I think it is doubtful that you will find these dogs in current pedigrees but even if you did, the original combination responsible for the dog you loved so much might not be in the pedigree. And the individual dogs will be so far back there that they would not have any influence on a puppy or adult that you might get.

That said, have you followed the offspring "trail" in k9data to see if there are current offspring out there?


----------



## nrhareiner (Feb 27, 2007)

Yes I do relize that the dogs would be really really far back but still would be nice.

Yes I have done that through K9data. Not much there. I can follow it for several generatons into the mid 80's on a couple but nothing past that.

Heidi


----------



## Scubasteve198 (Jun 9, 2008)

What location was your last dog from?


----------



## threegoldengirls (Mar 1, 2006)

My Tasia has the same Hi De Ho in her bloodline. It's way back in the line.


----------



## Swampcollie (Sep 6, 2007)

Finding that combination in current popular pedigrees is probably not going to happen. 

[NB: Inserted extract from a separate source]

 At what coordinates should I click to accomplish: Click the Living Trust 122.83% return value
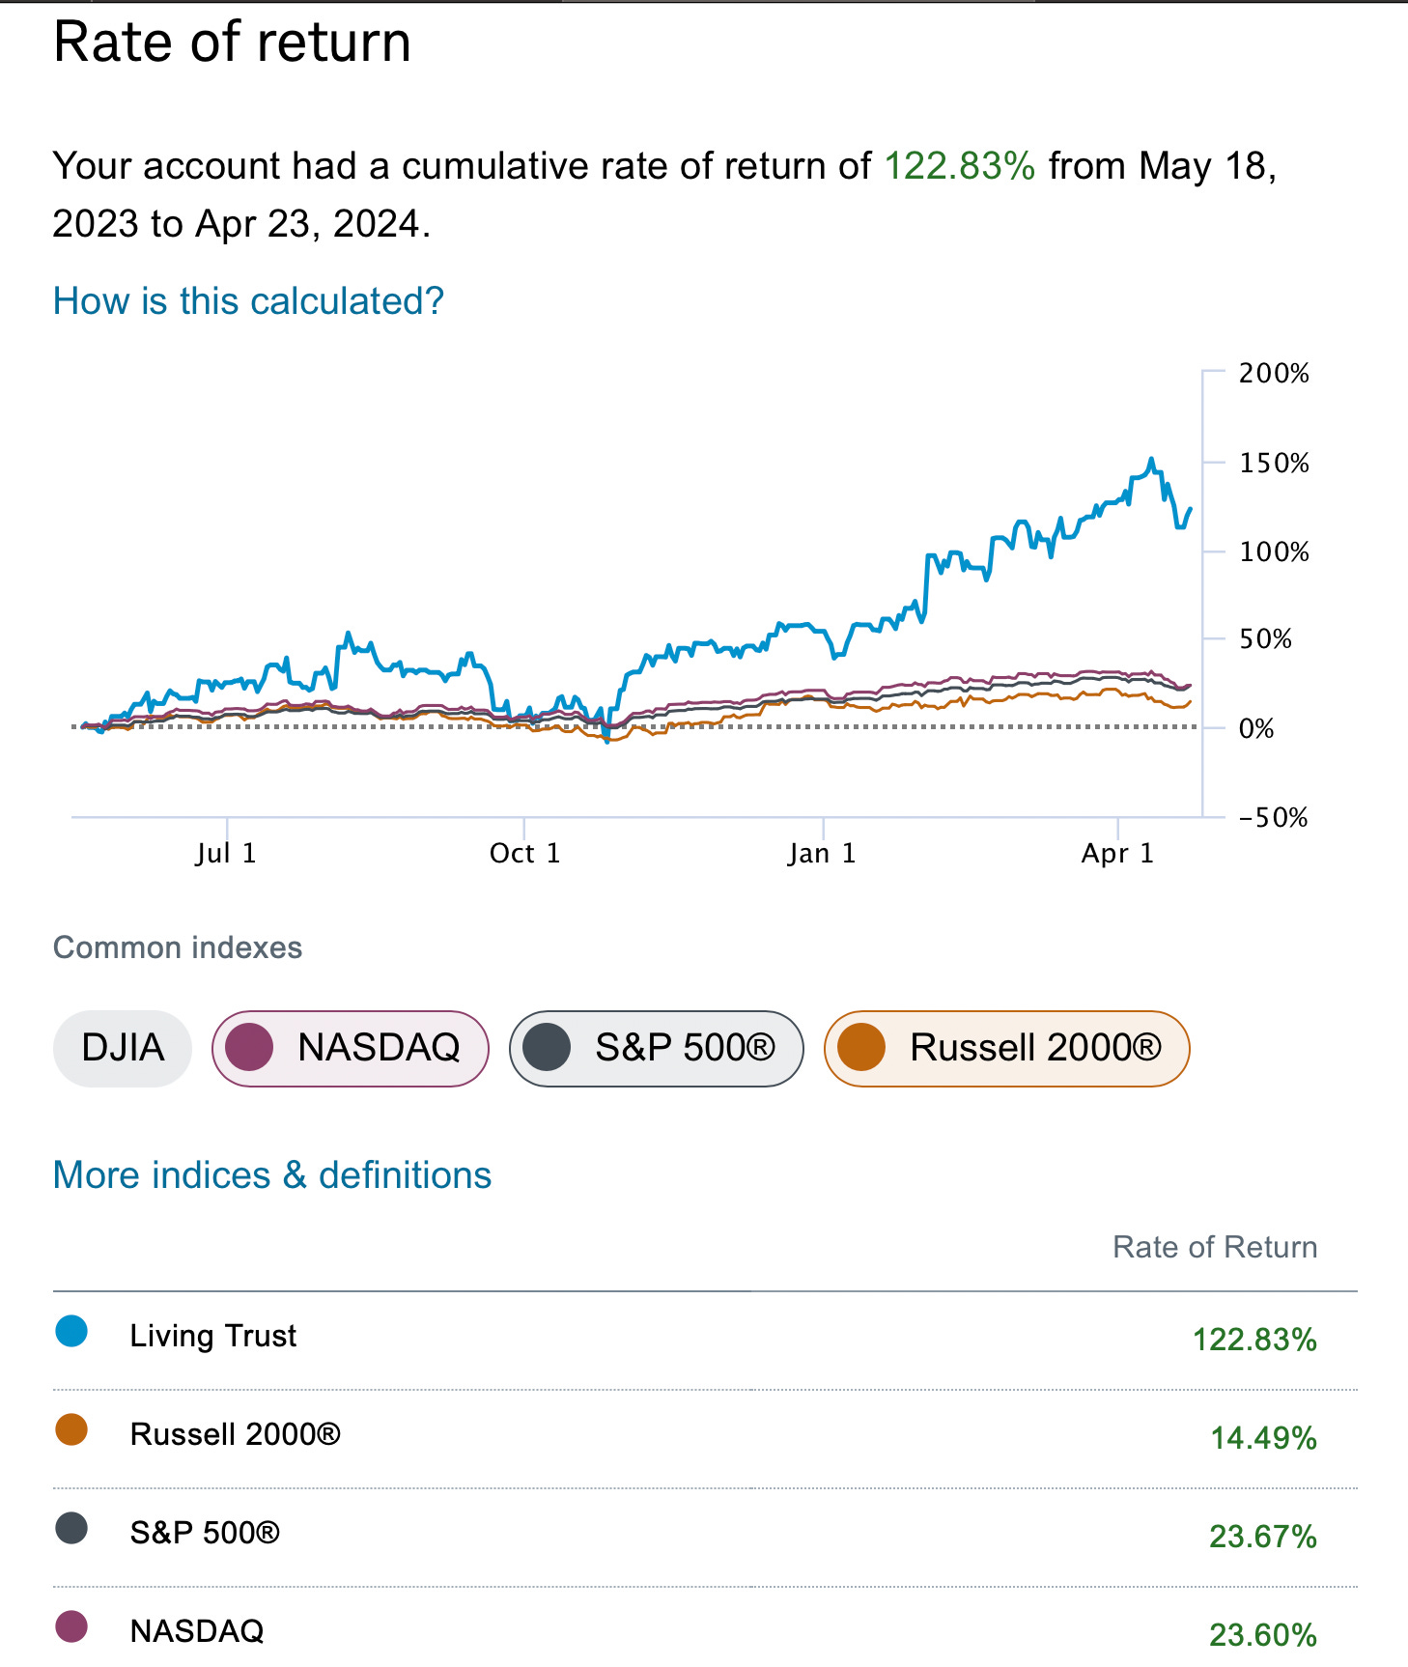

If you were looking further back you find the old North American foundation goldens in that pedigree Speedwell Pluto, Gilnockie Coquette, Saffron Chipmonk, and other Rockhaven/Gilnockie dogs. Then you find their progeny including dogs from Stilrovin, Oakcreek, Indian Knolls, Tonkahoff, Golden Valley and Goldwood. These are old kennels from the upper midwest and southern Canada. 

If you look at long term breeders in Minnesota, Wisconsin, Iowa, Manitoba or Ontario you may be able to find dogs of similar character. As an article in the Golden Retriever News pointed out a few years ago these are the "Old Goldens". They are somewhat different from the "New Goldens" that are more commonplace today. 

You can still find the old style dogs, but you'll have to do some digging to find them.


----------